> **TEXT EXTRACT**
★ ★ ★ ★ ★ ★ ★
In the Aitape Sector in New Guinea in March 1945, Scarlett helps out troops in a river crossing on the advance up the coast near But. First across the flooded Ninahau River, he strains heavily on a rope, to ensure a safe footing for weary troops and native supply carriers.
On Cam's Saddle in the Finisterre Range of New Guinea, Scarlett ploughs through mud between Crater Hill and Mainstream Junction.

7 comments:

Don Lampert said...

Forgive my ignorance, but what does ANZACs mean?
Is it an Aussie term, or one from another era?! I did live in Australia, but I was 2 or 3 years old.
Thanks

Robert Messenger said...

Donald, don't apologise for asking. This is a question Australians and New Zealanders are asking themselves, right now, on Anzac Day, April 25. Ostensibly, Anzac stands for Australian and New Zealand Army Corps. But it has come to mean much, much more. So much more, we don't exactly know ourselves just what it stands for anymore.
This is one of those "Is there a Santa?" or "Is there an Easter Bunny?" questions. Last night on TV, there were laments that Anzac Day is becoming increasingly commercialised, like Christmas and Easter. Some guy wanted to sell breast implants based on the Anzac spirit! It has gotten out of hand.
It may seem extremely ironic to many, but on Anzac Day we mark our horribly failed attempt, vat massive human cost, to invade in 1915, on behalf of our "masters" in "Mother England", the nation of Turkey. By "our" I mean both NZ and Australia.
Yet Anzac Day has come, at least in Australia, to represent our "coming of age", our "nationhood", as if this marks national independence, rather than, say, Federation in 1901.
★ ★ ★ ★ ★ ★ ★
> **GIVEN DATA**
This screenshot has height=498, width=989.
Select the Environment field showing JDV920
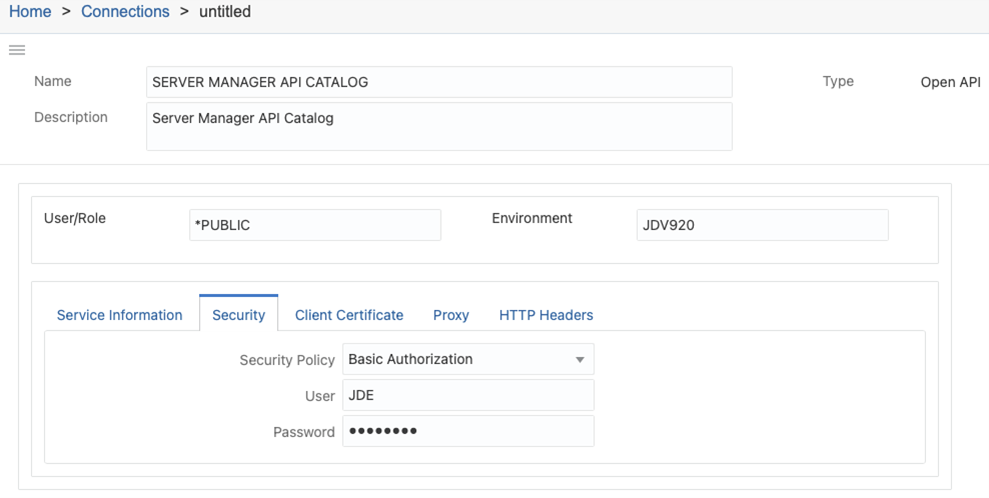pos(763,225)
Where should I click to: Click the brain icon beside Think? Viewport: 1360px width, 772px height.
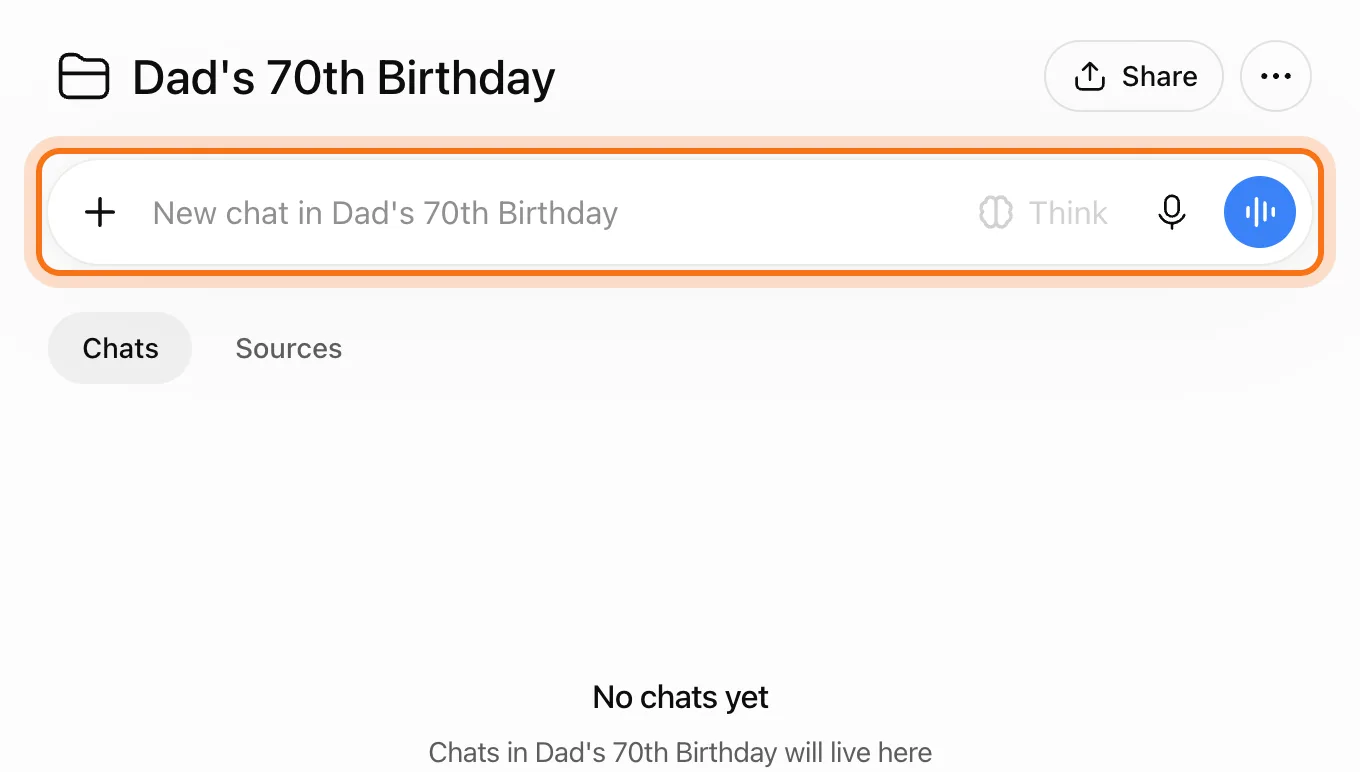pyautogui.click(x=995, y=212)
★ ★ ★ ★ ★ ★ ★
> **TASK PROMPT**
Continue the Anzac Day text above, picking up right after its final sentence.

> **THE OUTPUT**
As such, it means more - irony upon irony - than Australia Day, which marks an English invasion of Australia, or New Zealand Day, which marks a (temporary) cessation of wars against the native Maori. Most notable New Zealand war correspondents, by the way, covered the Maori Wars, not the Boer, World War I or II or Korea or Vietnam!
So, Donald, yours is a vexed and complex question. The simple answer: Australian and NZ Army Corps. But what has it come to really mean? Certainly not any form of increasing unity between NZ and Australia, quite the opposite. We are very like-minded people, but NZ in terms of cutting the apron strings with "Mother England", far closer to becoming a republic with its own flag, for example. And a lot of that has to do with far different treatment, historically, of native people. In NZ, imperialist Britain had no choice than to fight against a powerful warrior race, in Australia it simply subjugated the native race and pretty much destroyed it.
So what is there to celebrate? That's the question. Death at Gallipoli? Yes, I think that's still at the core of it. But Australians, at least, have come to see "Anzac" as representing the qualities they like to see in themselves: guts, determination, "manliness", etc etc. But it cannot be said to reflect "free-spiritednesss". When the Union Jack disappears from our flag, and we cease to have as Governor-General, yes, maybe then. But only then ...

Robert Messenger said...

PS: Re Gallipoli. Although WWI, notably the Western Front, wiped out the young men of most of one whole generation in each country (NZ's ratio of war dead, for example, is disproportionately high against its population), NZ and Australia believed this huge sacrifice showed they were "real nations" in their "own right", nations which could stand up for themselves and reflect their national identity. Does that make sense? I'll let you be the judge of that!

Don Lampert said...

Thanks Robert for your answer to my question! Good to know the literal meaning, and the rest - I think I get a sense of it. I should ask my brother if he's heard of this, as being born a Kiwi, he probably knows more about his roots than I do. Our whole family did live in Wellington, where I went to nursery school. I still remember the school room, our house overlooking Wellington harbour, and the night our house caught on fire because of a spark from a steamship in the harbour. I'll also never forget our long back and forth trips to San Francisco on Pan Am Stratocruisers - with real cooked meals, and overnight sleeping berths like on trains!
PS: I do think of them as their own countries today

Don Lampert said...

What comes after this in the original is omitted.